--- Exercise input Enclosed Below ---
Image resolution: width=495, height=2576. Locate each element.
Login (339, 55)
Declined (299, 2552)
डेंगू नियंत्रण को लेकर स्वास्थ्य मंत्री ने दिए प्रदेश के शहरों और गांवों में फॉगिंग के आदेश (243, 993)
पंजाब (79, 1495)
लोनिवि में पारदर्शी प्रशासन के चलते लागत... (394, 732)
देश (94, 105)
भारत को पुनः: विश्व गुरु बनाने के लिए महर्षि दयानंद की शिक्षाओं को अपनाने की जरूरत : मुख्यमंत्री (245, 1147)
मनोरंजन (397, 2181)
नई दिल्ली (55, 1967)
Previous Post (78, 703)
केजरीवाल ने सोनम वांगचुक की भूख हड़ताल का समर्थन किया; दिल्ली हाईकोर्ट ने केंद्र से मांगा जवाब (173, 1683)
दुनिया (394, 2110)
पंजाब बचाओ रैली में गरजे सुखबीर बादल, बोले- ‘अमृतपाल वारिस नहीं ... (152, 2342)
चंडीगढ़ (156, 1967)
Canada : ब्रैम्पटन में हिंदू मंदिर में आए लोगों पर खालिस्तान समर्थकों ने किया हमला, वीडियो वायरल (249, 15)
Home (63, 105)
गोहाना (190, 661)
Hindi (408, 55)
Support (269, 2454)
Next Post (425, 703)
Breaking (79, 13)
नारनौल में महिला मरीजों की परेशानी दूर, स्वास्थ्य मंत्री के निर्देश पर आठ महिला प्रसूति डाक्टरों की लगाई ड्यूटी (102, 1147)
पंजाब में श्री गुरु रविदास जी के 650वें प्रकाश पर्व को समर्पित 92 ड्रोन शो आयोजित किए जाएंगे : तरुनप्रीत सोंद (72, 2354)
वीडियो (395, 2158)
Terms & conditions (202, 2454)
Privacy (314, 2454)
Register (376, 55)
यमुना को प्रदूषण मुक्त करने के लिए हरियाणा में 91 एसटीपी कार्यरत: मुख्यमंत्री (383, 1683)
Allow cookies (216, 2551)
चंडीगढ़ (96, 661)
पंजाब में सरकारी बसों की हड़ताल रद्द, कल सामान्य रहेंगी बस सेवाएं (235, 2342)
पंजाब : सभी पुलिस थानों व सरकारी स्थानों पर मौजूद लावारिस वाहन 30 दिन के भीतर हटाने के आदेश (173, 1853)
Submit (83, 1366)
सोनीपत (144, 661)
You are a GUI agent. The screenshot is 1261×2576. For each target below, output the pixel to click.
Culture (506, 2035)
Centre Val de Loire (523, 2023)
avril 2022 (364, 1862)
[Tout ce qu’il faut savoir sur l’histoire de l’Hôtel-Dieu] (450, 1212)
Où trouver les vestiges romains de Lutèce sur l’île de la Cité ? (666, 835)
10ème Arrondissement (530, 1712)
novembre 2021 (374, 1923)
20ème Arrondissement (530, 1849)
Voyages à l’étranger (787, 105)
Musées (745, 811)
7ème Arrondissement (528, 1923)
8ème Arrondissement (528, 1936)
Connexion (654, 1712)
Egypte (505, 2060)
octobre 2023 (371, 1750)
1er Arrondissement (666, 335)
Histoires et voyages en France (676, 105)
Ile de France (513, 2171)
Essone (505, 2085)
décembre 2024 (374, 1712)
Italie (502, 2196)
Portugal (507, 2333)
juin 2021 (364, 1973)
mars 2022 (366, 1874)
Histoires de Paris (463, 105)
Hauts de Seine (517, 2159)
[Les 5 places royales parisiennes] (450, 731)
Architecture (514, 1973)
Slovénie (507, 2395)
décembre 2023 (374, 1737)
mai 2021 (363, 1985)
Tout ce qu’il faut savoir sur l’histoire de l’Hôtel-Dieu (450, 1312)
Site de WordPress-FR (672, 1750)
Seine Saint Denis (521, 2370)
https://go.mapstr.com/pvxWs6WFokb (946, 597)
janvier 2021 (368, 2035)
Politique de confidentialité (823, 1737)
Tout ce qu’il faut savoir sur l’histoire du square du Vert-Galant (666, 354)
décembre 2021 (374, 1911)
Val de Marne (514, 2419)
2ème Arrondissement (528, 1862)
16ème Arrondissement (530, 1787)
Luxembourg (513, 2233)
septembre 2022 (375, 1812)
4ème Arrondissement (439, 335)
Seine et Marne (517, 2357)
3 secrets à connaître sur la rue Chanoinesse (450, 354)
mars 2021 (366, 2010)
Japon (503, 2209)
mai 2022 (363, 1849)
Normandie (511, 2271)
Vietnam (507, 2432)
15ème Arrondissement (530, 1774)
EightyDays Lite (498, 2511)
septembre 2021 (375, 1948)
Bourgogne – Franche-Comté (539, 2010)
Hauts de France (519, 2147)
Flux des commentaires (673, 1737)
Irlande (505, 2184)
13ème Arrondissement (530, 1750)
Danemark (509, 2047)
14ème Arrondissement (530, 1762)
--- End of Enclosed Exercise input ---
§ **What the task requires**
The only output should be the lines from the one containing "novembre 2021 (374, 1923)" through the final line of the material above, copied exactly.

§ **Result for this exercise**
novembre 2021 (374, 1923)
20ème Arrondissement (530, 1849)
Voyages à l’étranger (787, 105)
Musées (745, 811)
7ème Arrondissement (528, 1923)
8ème Arrondissement (528, 1936)
Connexion (654, 1712)
Egypte (505, 2060)
octobre 2023 (371, 1750)
1er Arrondissement (666, 335)
Histoires et voyages en France (676, 105)
Ile de France (513, 2171)
Essone (505, 2085)
décembre 2024 (374, 1712)
Italie (502, 2196)
Portugal (507, 2333)
juin 2021 (364, 1973)
mars 2022 (366, 1874)
Histoires de Paris (463, 105)
Hauts de Seine (517, 2159)
[Les 5 places royales parisiennes] (450, 731)
Architecture (514, 1973)
Slovénie (507, 2395)
décembre 2023 (374, 1737)
mai 2021 (363, 1985)
Tout ce qu’il faut savoir sur l’histoire de l’Hôtel-Dieu (450, 1312)
Site de WordPress-FR (672, 1750)
Seine Saint Denis (521, 2370)
https://go.mapstr.com/pvxWs6WFokb (946, 597)
janvier 2021 (368, 2035)
Politique de confidentialité (823, 1737)
Tout ce qu’il faut savoir sur l’histoire du square du Vert-Galant (666, 354)
décembre 2021 (374, 1911)
Val de Marne (514, 2419)
2ème Arrondissement (528, 1862)
16ème Arrondissement (530, 1787)
Luxembourg (513, 2233)
septembre 2022 (375, 1812)
4ème Arrondissement (439, 335)
Seine et Marne (517, 2357)
3 secrets à connaître sur la rue Chanoinesse (450, 354)
mars 2021 (366, 2010)
Japon (503, 2209)
mai 2022 (363, 1849)
Normandie (511, 2271)
Vietnam (507, 2432)
15ème Arrondissement (530, 1774)
EightyDays Lite (498, 2511)
septembre 2021 (375, 1948)
Bourgogne – Franche-Comté (539, 2010)
Hauts de France (519, 2147)
Flux des commentaires (673, 1737)
Irlande (505, 2184)
13ème Arrondissement (530, 1750)
Danemark (509, 2047)
14ème Arrondissement (530, 1762)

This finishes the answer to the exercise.